A Instrução Normativa Nº 394/2025 detalha aspectos adicionais da aplicação da RDC Nº 989/2025, incluindo tolerâncias, categorias e prazos de validade.

  • Avaliação e gerenciamento de risco: considera toxicidade, finalidade de uso, condições de uso, população exposta, frequência de exposição e forma de apresentação.
  • Categorias específicas: produtos como esterilizantes, desinfetantes hospitalares e detergentes enzimáticos são de uso exclusivamente profissional.
  • Limites de quantidade: estabelecidos tanto para venda livre quanto para uso profissional.
  • Tolerâncias analíticas: define variação aceitável entre a quantidade declarada e a efetivamente encontrada nos componentes da formulação.
  • Validade: os produtos devem comprovar o prazo de validade conforme sua classificação. Para Risco 1 produtos com validade de até 36 meses podem dispensar ensaio de estabilidade no peticionamento, acima desse prazo, o relatório é obrigatório. Para Risco 2 é obrigatória a apresentação de ensaios de estabilidade (acelerado ou de longa duração) no momento do registro.
  • Anexo I: lista categorias de saneantes (ex.: desinfetantes, detergentes e produtos para piscinas).
  • Anexo II: define limites aceitáveis de variação de componentes na formulação.

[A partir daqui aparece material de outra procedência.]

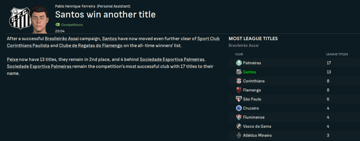The width and height of the screenshot is (360, 141).
Task: Click the Vasco da Gama badge icon
Action: point(239,126)
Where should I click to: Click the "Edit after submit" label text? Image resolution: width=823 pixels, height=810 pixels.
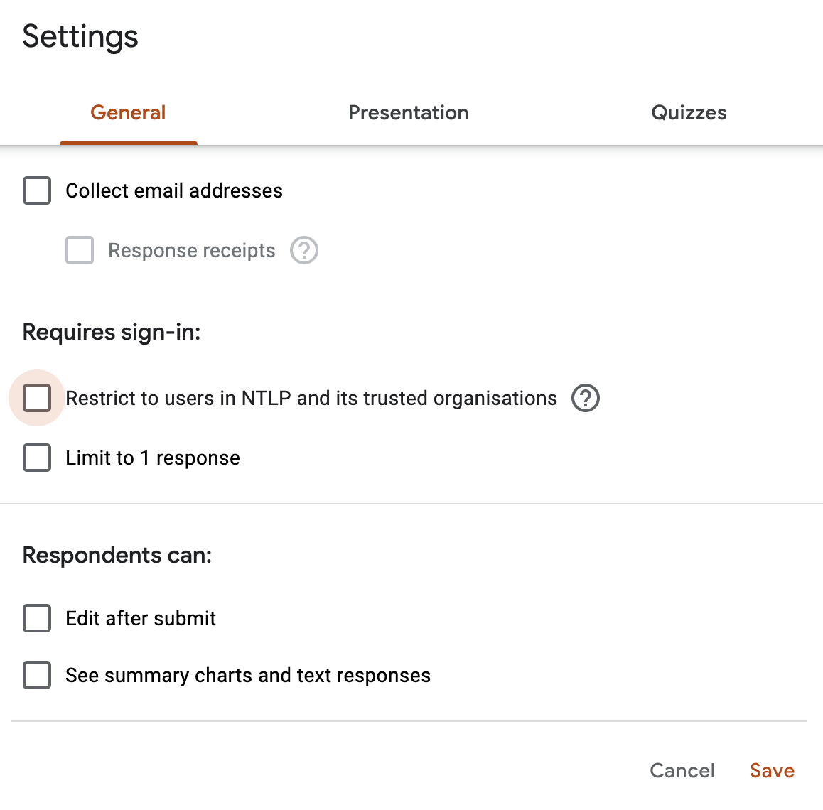(141, 619)
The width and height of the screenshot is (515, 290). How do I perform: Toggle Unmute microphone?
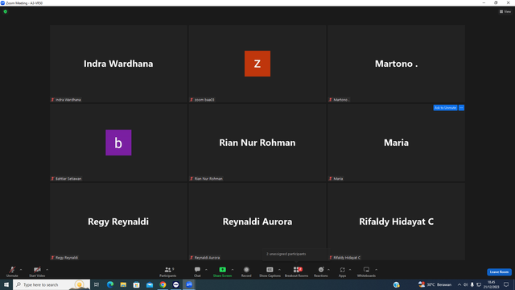[12, 271]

VIGÊNCIA E PRAZO DE ADEQUAÇÃO

A RDC nº 989/2025 entrou em vigor na data da sua publicação, em 20 de agosto de 2025. Dessa forma, novos produtos devem atender integralmente à norma, enquanto alterações em produtos já registrados devem seguir as disposições da Resolução. O descumprimento das determinações pode resultar em processo e penalidades previstas na Lei nº 6.437/1977.

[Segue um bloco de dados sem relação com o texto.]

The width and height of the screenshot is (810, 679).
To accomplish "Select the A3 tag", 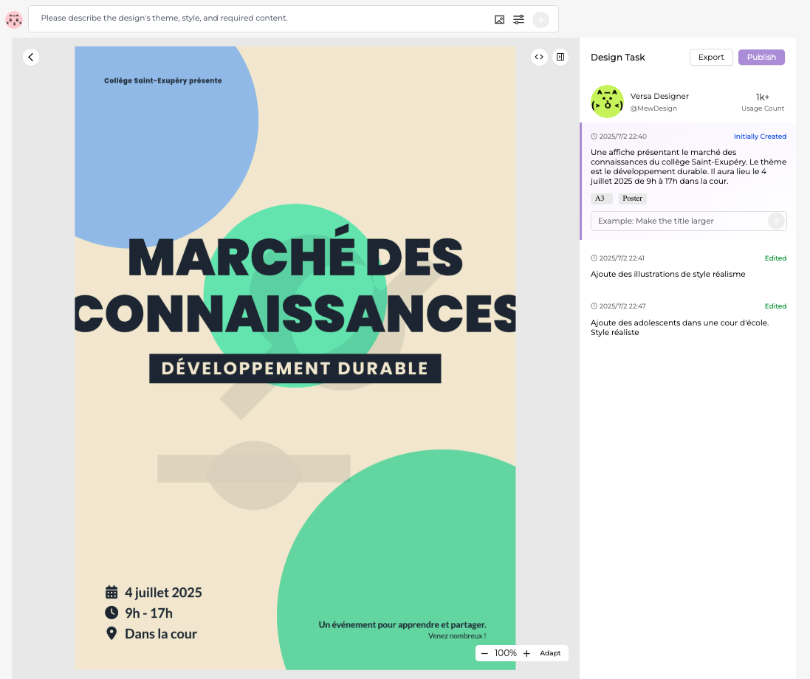I will coord(600,199).
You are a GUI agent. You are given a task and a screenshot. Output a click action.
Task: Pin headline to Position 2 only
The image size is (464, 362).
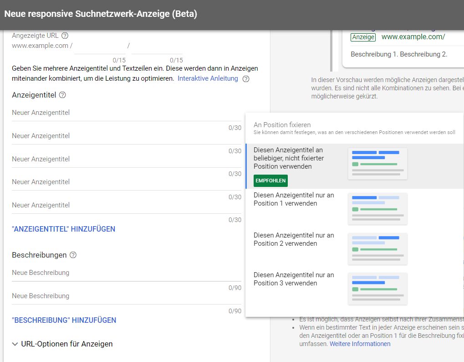coord(293,239)
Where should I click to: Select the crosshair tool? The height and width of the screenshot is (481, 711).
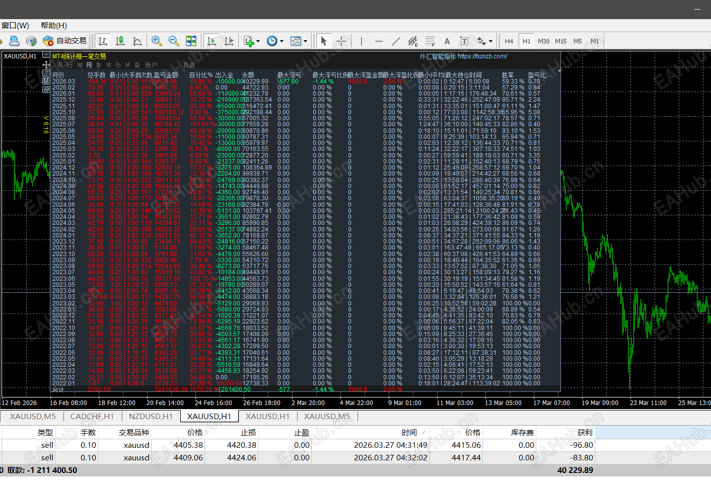[x=342, y=41]
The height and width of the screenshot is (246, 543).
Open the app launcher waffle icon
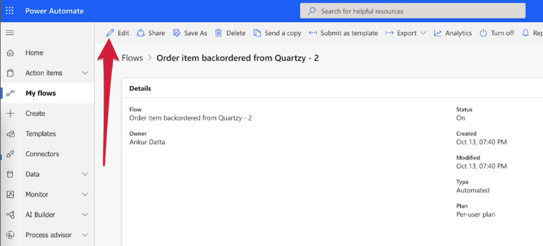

Além disso, conforme a IN nº 394/2025, as empresas dispõem de até 60 dias, sem prorrogação, para escoar rótulos anteriormente aprovados quando houver alteração decorrente de novo pleito. O escoamento não é permitido para produtos de risco 1, sendo a única exceção os pleitos de modificação de fórmula em produtos de risco 2.